◆ Exercise aim: Pull every line containing the word "cell" out of the material below.

◆ Provided material:
-=-=-=-=-

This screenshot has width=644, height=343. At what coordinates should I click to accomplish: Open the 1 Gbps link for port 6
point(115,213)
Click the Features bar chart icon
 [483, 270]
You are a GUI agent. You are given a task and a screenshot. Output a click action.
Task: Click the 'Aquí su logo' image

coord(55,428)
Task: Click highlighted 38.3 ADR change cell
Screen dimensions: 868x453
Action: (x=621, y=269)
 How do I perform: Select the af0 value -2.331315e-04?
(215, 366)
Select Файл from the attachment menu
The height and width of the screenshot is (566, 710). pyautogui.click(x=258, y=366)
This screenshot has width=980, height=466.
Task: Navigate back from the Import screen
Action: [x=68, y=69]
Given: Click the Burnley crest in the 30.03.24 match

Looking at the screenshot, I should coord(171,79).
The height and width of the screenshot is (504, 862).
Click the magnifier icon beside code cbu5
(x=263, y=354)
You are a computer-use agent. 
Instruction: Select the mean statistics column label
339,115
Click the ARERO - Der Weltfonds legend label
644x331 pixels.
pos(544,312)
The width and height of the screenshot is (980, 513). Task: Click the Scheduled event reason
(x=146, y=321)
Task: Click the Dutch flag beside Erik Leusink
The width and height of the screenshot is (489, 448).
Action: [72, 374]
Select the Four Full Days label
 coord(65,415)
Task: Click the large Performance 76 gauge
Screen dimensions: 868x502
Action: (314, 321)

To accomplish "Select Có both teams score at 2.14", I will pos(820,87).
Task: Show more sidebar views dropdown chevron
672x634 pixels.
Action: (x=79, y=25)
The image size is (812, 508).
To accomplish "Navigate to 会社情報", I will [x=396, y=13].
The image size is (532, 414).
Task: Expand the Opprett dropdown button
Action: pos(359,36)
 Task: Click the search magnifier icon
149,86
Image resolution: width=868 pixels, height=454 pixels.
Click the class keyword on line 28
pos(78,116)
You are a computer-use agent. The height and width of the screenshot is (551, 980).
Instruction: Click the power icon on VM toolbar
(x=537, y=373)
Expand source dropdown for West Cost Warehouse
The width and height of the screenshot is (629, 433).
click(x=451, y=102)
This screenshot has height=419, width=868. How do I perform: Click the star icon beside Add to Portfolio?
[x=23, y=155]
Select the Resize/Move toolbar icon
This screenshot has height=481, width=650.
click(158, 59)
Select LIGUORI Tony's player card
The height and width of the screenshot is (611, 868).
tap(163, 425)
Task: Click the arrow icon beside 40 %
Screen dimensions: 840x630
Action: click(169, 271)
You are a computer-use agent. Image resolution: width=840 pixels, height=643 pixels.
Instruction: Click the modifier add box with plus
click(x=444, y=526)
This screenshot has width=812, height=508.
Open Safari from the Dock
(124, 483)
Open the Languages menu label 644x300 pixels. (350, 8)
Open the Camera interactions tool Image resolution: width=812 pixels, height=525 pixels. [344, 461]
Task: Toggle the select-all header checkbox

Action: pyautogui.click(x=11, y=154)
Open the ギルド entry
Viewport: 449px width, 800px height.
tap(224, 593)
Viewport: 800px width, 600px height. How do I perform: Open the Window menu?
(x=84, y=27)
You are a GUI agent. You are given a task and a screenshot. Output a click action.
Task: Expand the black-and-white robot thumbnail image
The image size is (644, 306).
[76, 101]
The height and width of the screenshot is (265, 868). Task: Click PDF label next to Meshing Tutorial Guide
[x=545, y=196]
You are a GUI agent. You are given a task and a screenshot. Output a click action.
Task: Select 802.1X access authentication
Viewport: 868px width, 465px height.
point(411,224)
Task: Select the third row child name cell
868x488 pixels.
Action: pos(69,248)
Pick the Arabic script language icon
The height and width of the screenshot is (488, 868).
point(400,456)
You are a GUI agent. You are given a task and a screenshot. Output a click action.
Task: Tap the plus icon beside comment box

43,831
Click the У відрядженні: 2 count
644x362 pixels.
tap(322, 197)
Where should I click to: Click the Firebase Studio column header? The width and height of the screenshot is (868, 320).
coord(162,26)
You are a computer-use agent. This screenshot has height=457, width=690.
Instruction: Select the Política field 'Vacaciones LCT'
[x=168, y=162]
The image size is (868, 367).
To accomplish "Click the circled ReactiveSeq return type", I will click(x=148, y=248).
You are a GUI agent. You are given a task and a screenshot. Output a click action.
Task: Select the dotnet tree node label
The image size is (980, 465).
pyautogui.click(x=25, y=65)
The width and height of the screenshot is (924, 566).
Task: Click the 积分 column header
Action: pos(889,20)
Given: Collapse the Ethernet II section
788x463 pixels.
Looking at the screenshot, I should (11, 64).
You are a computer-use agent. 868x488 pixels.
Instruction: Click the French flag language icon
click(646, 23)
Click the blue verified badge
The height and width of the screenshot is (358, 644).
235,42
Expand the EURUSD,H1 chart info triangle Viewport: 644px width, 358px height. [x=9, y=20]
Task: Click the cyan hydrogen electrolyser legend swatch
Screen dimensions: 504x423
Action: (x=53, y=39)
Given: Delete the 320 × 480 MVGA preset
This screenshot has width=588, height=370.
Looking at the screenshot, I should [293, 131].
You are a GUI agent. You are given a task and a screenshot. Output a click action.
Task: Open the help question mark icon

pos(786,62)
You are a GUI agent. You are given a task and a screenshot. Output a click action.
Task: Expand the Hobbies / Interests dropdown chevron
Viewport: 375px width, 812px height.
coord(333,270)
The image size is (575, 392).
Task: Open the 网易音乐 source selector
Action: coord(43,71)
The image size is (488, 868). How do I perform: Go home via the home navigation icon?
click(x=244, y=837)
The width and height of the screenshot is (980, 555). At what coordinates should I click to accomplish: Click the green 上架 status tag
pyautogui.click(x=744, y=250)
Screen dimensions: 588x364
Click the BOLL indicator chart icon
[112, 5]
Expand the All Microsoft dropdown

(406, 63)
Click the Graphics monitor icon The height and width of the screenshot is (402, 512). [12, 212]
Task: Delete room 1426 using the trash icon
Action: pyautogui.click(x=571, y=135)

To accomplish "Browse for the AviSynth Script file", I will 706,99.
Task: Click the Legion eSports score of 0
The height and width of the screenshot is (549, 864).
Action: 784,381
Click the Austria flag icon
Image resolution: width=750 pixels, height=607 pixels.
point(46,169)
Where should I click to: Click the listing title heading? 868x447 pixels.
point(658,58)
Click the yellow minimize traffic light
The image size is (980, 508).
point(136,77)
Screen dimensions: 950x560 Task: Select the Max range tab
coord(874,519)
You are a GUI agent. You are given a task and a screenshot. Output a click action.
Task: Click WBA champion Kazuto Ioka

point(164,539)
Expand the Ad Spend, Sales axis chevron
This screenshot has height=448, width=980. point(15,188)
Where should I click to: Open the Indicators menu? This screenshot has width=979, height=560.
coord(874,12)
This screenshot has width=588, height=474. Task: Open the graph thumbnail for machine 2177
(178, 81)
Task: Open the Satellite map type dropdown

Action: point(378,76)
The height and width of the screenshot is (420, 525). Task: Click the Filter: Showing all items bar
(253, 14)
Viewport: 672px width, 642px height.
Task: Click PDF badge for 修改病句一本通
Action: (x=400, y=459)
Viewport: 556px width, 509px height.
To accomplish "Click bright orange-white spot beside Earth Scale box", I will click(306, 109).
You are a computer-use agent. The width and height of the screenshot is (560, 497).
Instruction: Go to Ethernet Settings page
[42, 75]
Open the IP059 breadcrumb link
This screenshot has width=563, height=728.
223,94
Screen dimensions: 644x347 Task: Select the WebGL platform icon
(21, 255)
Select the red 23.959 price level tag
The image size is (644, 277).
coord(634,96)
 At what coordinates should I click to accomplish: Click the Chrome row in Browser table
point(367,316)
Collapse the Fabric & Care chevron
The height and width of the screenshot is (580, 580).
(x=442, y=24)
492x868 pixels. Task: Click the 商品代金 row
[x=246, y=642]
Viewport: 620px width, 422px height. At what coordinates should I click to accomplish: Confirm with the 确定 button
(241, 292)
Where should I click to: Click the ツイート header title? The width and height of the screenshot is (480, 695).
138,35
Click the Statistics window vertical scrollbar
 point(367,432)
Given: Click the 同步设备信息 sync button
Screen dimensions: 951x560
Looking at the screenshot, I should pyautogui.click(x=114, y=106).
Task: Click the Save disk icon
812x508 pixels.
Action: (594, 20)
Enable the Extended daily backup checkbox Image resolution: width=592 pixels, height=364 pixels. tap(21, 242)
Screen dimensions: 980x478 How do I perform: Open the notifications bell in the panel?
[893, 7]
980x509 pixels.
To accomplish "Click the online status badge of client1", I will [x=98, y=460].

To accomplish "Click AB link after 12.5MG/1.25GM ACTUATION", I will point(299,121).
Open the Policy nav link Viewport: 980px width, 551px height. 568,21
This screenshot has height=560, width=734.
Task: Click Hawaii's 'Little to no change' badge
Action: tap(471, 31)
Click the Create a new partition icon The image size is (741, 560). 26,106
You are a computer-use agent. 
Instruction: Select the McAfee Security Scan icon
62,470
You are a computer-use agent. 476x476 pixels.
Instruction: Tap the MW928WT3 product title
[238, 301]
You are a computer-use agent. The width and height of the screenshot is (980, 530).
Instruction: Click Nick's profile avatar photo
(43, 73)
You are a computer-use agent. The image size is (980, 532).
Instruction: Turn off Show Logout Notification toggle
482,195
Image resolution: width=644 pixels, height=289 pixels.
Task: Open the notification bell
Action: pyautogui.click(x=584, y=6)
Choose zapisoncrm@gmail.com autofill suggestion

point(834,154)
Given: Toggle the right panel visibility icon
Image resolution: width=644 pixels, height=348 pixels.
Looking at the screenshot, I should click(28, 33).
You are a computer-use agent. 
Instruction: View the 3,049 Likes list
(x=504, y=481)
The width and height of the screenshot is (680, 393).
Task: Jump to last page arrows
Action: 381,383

-=-=-=-=-

◆ Task output:
Task: Click highlighted 38.3 ADR change cell
Task: Select the third row child name cell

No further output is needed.